Lastly, if I add back in acceleration, that defines the change in velocity and velocity defines the change in position. So acceleration has double the effect which means we’re going up to a degree-2 polynomial. Which looks like at²+bt+c and once more we have a perfect way to help remember that because a stands for acceleration (due to some calculus, it happens to be half the acceleration, but it’s at least related to acceleration). And notice, a does have twice the effect because it’s part of the t² term. Velocity only has a single effect and b is part of the t term (which is just a shorthand for t¹ don’t forget the 1 is implied).

Ok, so to bring it back, as soon as you enter free-fall, a, b, and c are set and do not change. a is determined by you acceleration due to gravity… The only force acting on you in free-fall. b is whatever your initial velocity happened to be the moment you enter free-fall. And c is whatever your position was whenever you entered free-fall. So what is t? I did say it represents a number that can change, so your first guess might be position because I did say with acceleration and velocity, your position will change, but it turns out the way the position changes is perfectly described by at²+bt+c if we let t be some other number that changes… Time. In fact, it doesn’t matter if there’s acceleration or velocity or not. Time still changes with or without us. It marches on without our consent. It seems like a nice, stable thing to base our function on (oh, and it starts with t).

So let’s say if your position in time is perfectly defined by at²+bt+c (which is a parabola), then what happens if you force a plane to follow the exact same position predicted by that equation?
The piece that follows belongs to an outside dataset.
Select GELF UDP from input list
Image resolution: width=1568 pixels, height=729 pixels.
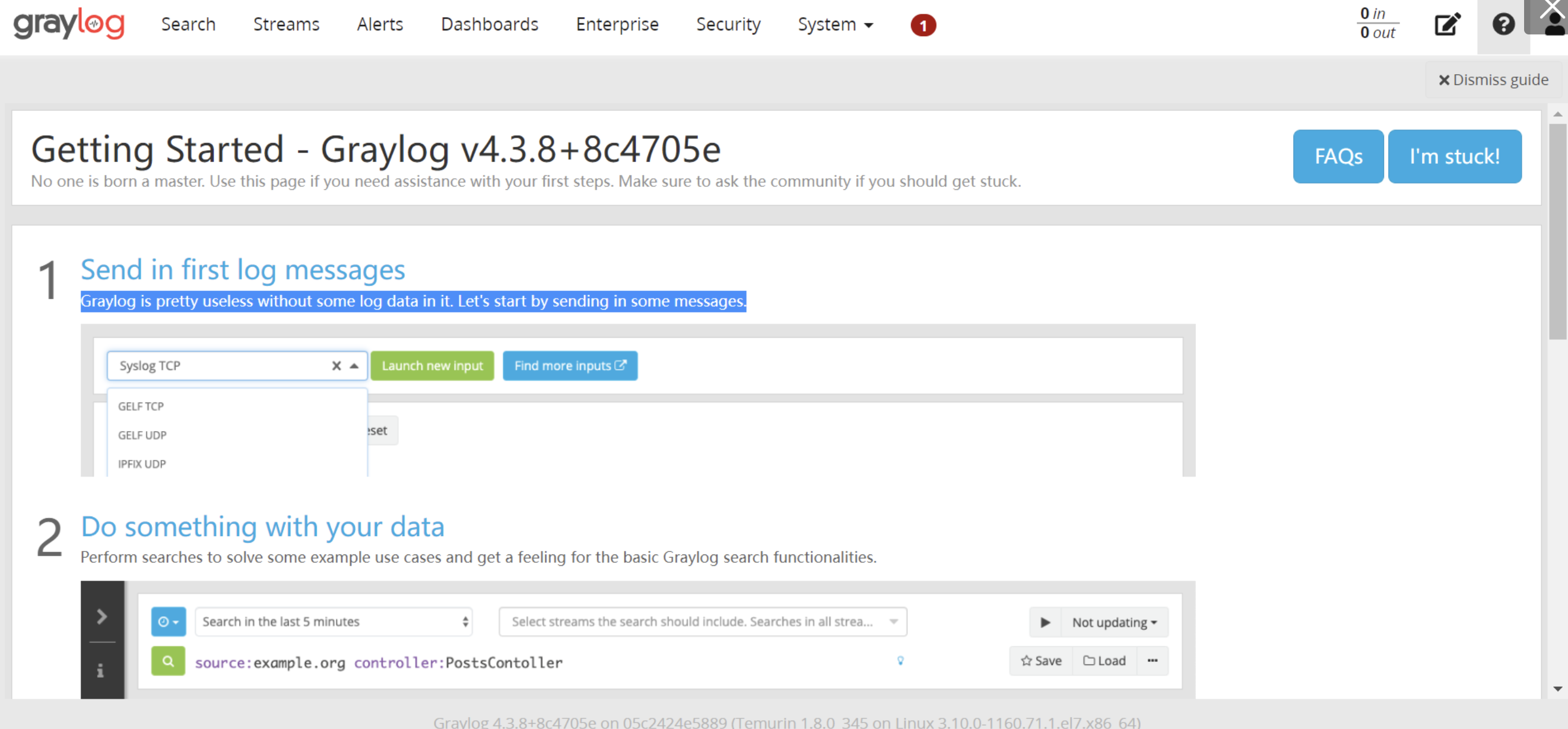[142, 435]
If you were inside that plane and got closer to the walls, that would mean your position is changing relative to the plane, so then you aren’t following the same equation. If you were following the exact same equation, you would not move relative to the plane at all. But that means you wouldn’t get closer to any of the walls, ceiling, or floor. That’s what being in zero-G is like. You float around without falling towards the floor (or any direction).
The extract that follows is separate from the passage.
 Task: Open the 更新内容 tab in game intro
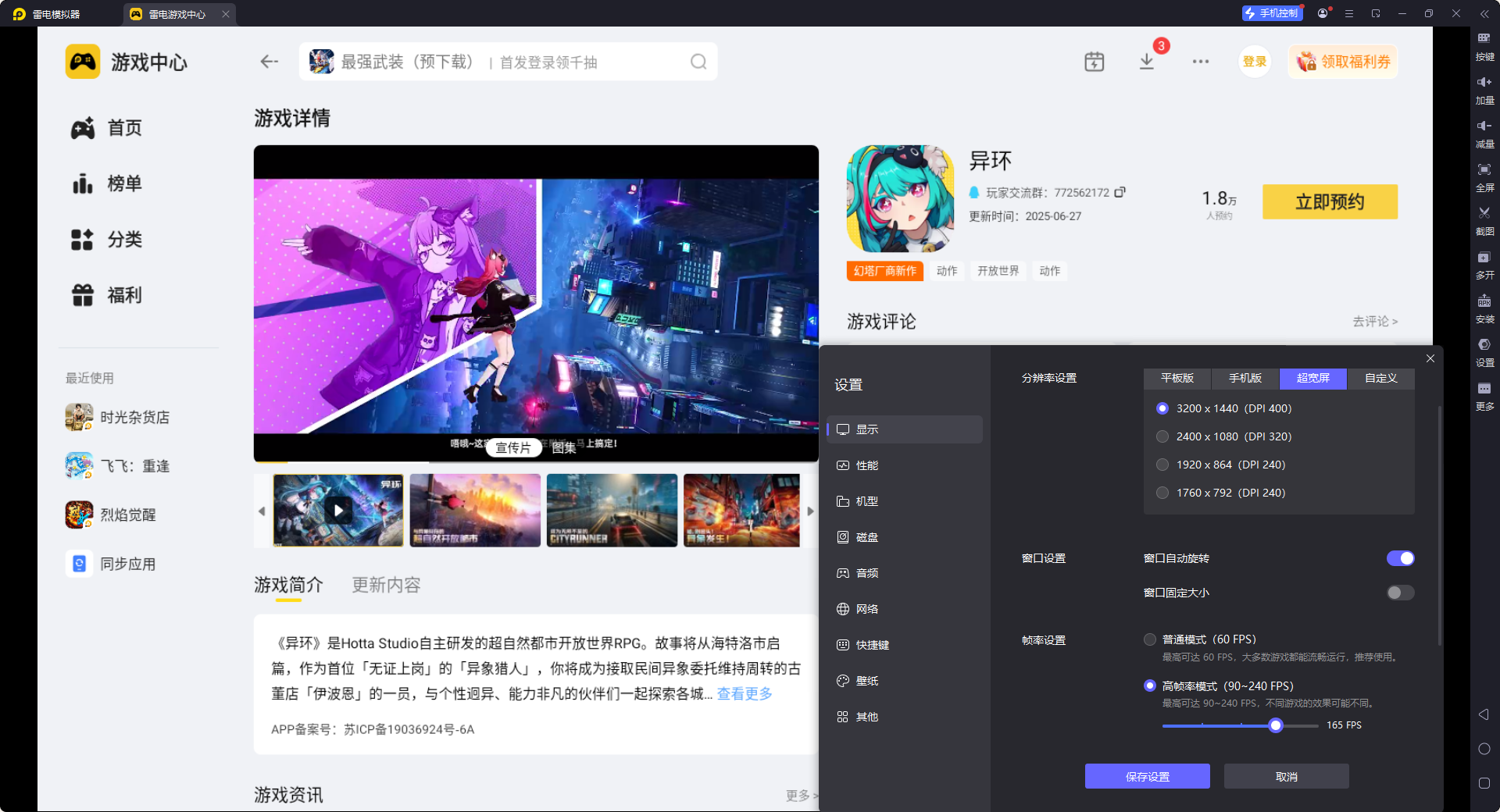pos(385,585)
Let’s be physics students for a minute and ignore air friction😊 Imagine a thrown baseball (on earth). It flies in a parabolic arc under the influence only of its own inertia plus the force of gravity. From the pov of a bug on the ball, the ball and bug are both in an identical free fall situation. This feels just like it would if there was no gravity (or lots more gravity – the “free” fall is about not resisting gravity.)

Have you seen videos of astronaut trainees inside the Vomit Comet? They are in the same situation as the bug on the ball.

In practice, since we’re doing this in the air, it takes a pilot and engines and wings to control the arc of the plane to match the arc you’d get if there were no air.

As it happens, my father flew many such missions as pilot. It’s hard to control the flight arc precisely, so they needed a very sensitive instrument to tell if they were flying above or below the correct arc. He designed it: a golf ball, suspended on a long rubber band stretching horizontally across the cockpit. The slightest deviation from the right arc moved the ball up or down in a very easy way to see. He basically “flew to the ball”. (These were not vomit comet flights. They were done in a NASA Learjet.)